◆ Input material:
*-*-*

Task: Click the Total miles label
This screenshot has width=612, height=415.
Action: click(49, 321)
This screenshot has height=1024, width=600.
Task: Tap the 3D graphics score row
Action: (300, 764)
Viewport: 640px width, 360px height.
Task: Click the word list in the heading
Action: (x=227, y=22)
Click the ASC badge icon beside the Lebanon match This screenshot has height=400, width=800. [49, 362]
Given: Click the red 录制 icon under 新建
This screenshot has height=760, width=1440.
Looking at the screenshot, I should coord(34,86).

*-*-*

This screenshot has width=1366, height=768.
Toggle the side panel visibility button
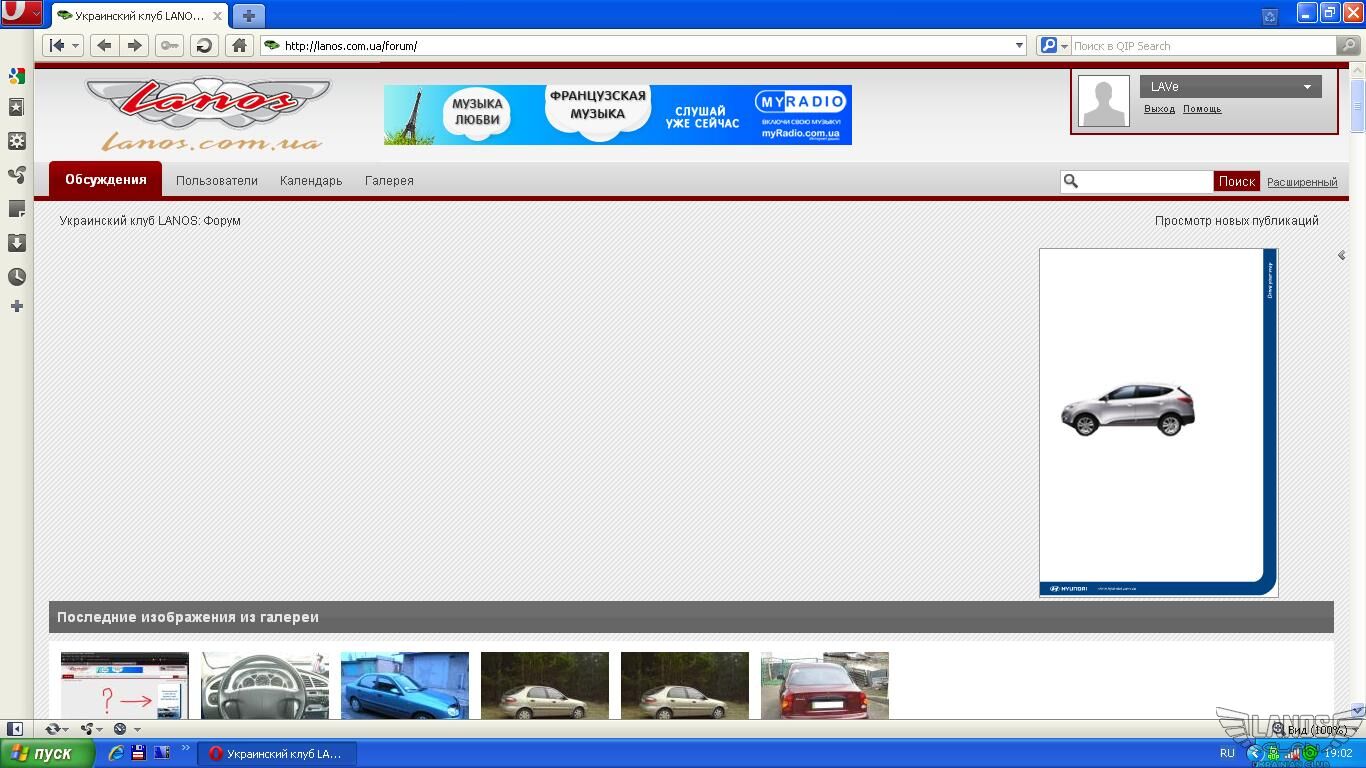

*-*-*

The answer must consist of every line from the entries that holds the string "icon".

◆ Answer box:
Click the ASC badge icon beside the Lebanon match This screenshot has height=400, width=800. [49, 362]
Given: Click the red 录制 icon under 新建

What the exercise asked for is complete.